◆ 作業指示
- 1) 原文のうち、「これは才能、情熱、またはコン」で始まり「立っているように感じられる。」で終わる部分を、一字一句変えずに書き写してください。
- 2) ゲーム報道について述べた文章を、最後の文の後から書き継いでください。

***** 原文

これは才能、情熱、またはコンテンツに対する理解不足によるものではない。逆にこれらのカテゴリーはゲーム・メディアの一番得意なところだと思われる。

原因は他にある。現実的に言えばゲーム業界関連情報などを紹介する際の「基準」というのは、昔から売り上げのみに重点をおかれている。どう見てもこのシステムはおかしい。現代のゲーム業界関連記者などはこの基準を見て育った。このシステムの目的(特定のユーザーベース、しかも年齢の低いユーザーだけにアピールする)というのは、探求的な目的よりも、金銭的な目的に思える。簡単に言えば、ゲーム関連報道の第一目標は昔から「知らせる」ことではなく、「買わせる」ことだ。

でもこの業界は成長した。そして今でも成長し続けている、しかもかなりのペースで。誰もかれもが、あまりにも高すぎる希望を持ってしまったせいで、ゲーム業界は全体的に浮き足立っているように感じられる。

この称賛すべき成長は刺激的なものだが、技術が発展していても、報道者の報道対象に対する考え方は20年前から未だに変わってない。業界に関連する情報を面白く伝えるツールは、この15年間で1000代も先に進化してきている。しかし、われわれはそのツールを「使用」しつつも、ちゃんと「利用」出来ていない。

**********
***** 提供項目

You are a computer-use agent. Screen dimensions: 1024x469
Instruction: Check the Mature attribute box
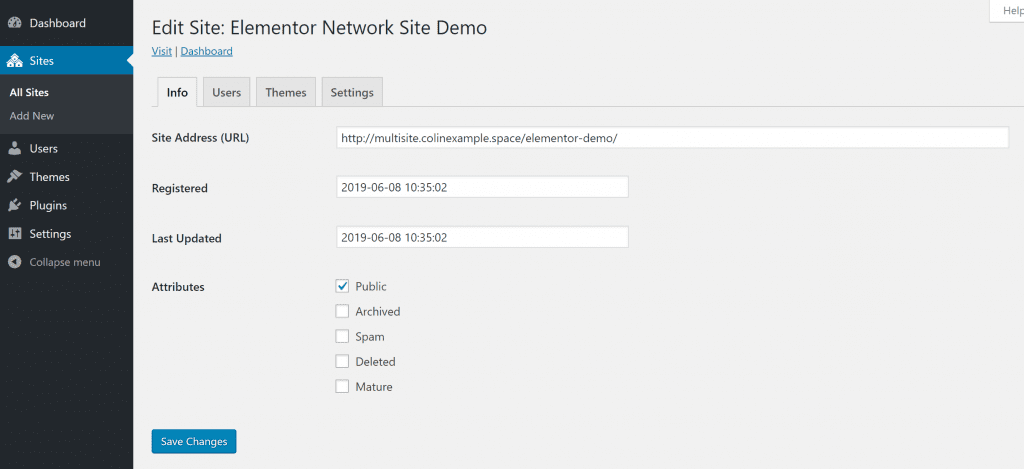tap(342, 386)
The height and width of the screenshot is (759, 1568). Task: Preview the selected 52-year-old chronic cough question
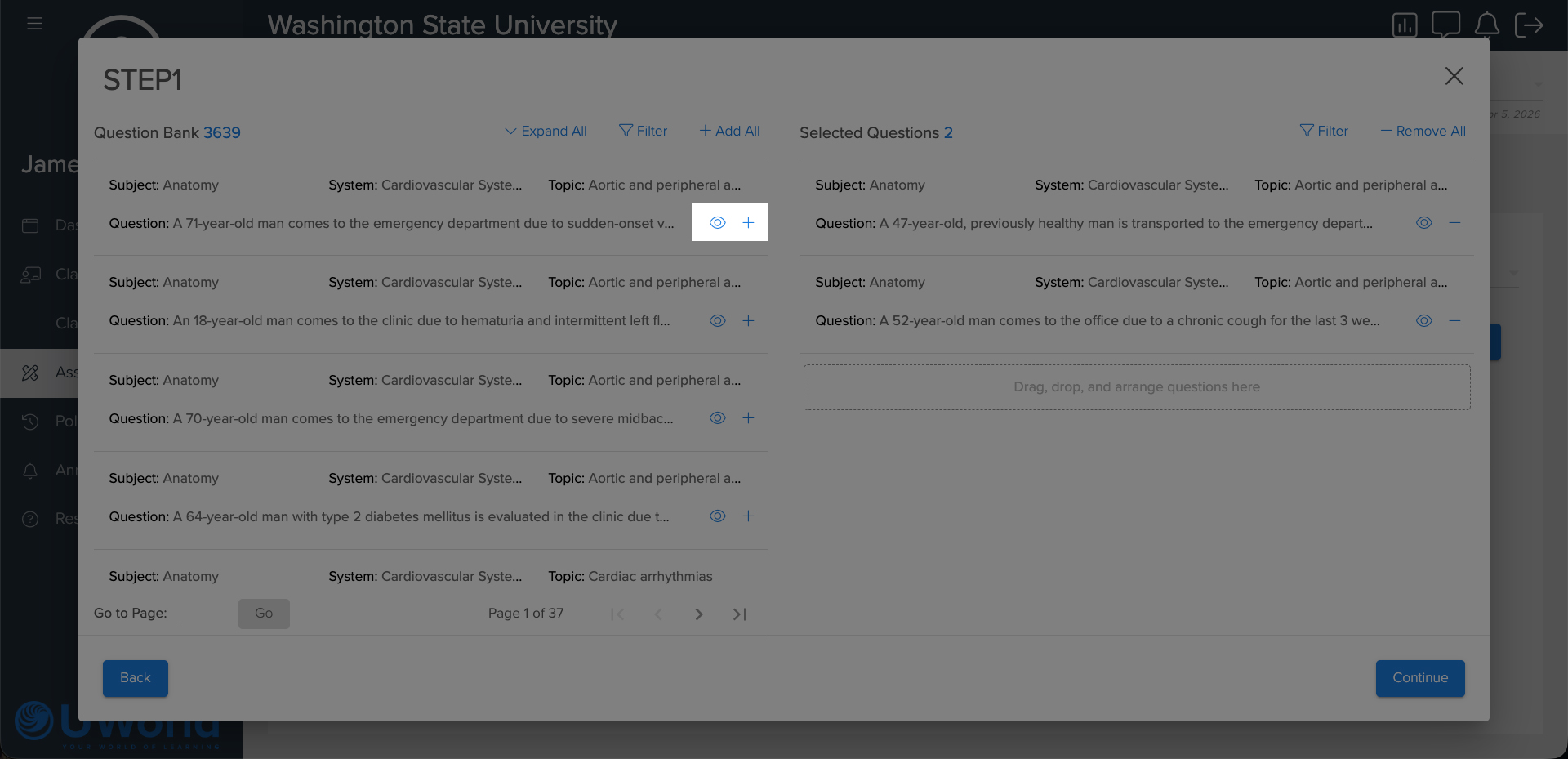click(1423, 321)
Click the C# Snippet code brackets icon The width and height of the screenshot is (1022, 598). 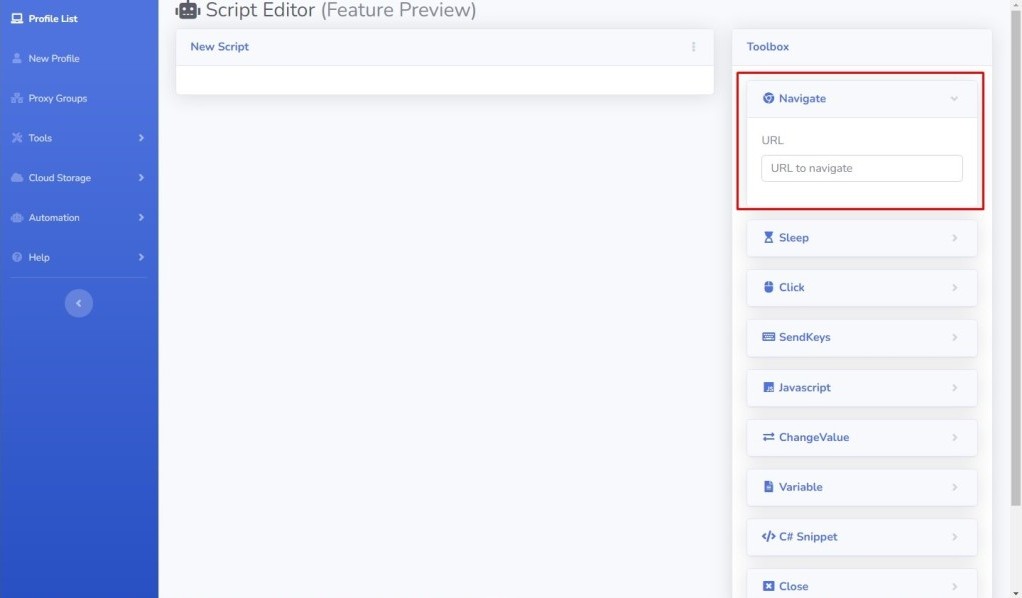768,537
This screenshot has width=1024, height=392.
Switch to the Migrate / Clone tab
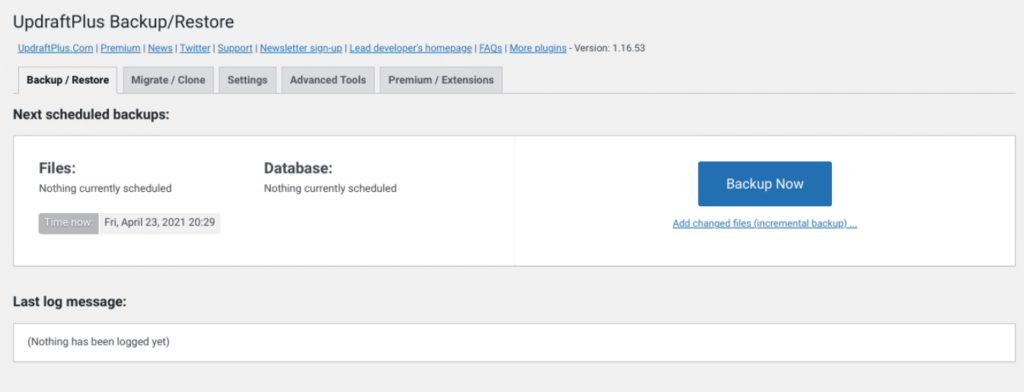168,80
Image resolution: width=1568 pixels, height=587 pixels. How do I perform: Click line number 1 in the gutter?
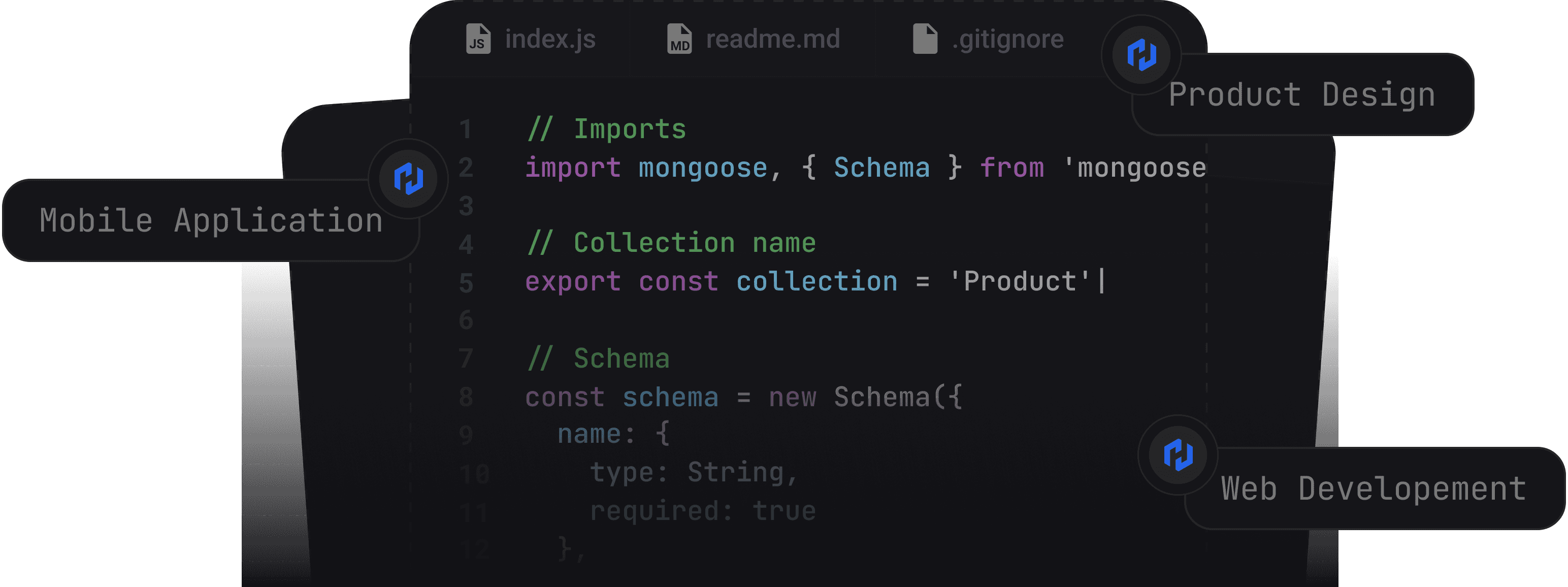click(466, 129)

**********

◆ 作業別解答
- 1)
これは才能、情熱、またはコンテンツに対する理解不足によるものではない。逆にこれらのカテゴリーはゲーム・メディアの一番得意なところだと思われる。

原因は他にある。現実的に言えばゲーム業界関連情報などを紹介する際の「基準」というのは、昔から売り上げのみに重点をおかれている。どう見てもこのシステムはおかしい。現代のゲーム業界関連記者などはこの基準を見て育った。このシステムの目的(特定のユーザーベース、しかも年齢の低いユーザーだけにアピールする)というのは、探求的な目的よりも、金銭的な目的に思える。簡単に言えば、ゲーム関連報道の第一目標は昔から「知らせる」ことではなく、「買わせる」ことだ。

でもこの業界は成長した。そして今でも成長し続けている、しかもかなりのペースで。誰もかれもが、あまりにも高すぎる希望を持ってしまったせいで、ゲーム業界は全体的に浮き足立っているように感じられる。

- 2)
これがなぜ問題なのかというと、理由はいくつかある。だが私が気にかけているのは、今のゲーマー層は10年前とはかなり異なる。ゲームが好きな人、そしてそれよりももっと大事な「ゲームを好きになりそうな人」は以前より年をとって、経験も多くて、より多様性のある層になっている。こういった客層のために、ゲームをどうやって作るかということでいつも争っているが、一つ大事なことを忘れているのではないか?:ゲームを作ったとしても、それを世間にどうやって伝えるかということは、未だに理解されていない。

その結果、多くのゲーム業界関連記者は、プレビュー、レビュー、またはニュースと同様に、ゲームとゲームクリエーターに関する情報を、異様なスピードで出している。ゲーム・メディアの消費者は情報に対してはかなり貧欲で、情報の広がるスピードは他業界には負けない。ただし、一人一人が先着者になろうと必死になるという癖と、ゲーム業界の商品に対する秘密主義なところがぶつかり合うと、必ずトラブルが起きる。

10年前とユーザー層は大きく分かっている。ゲームの伝え方もそれに合わせて変わっていくべきではないか。また、伝え方が変わるという点では、PRのローカライズという問題もある。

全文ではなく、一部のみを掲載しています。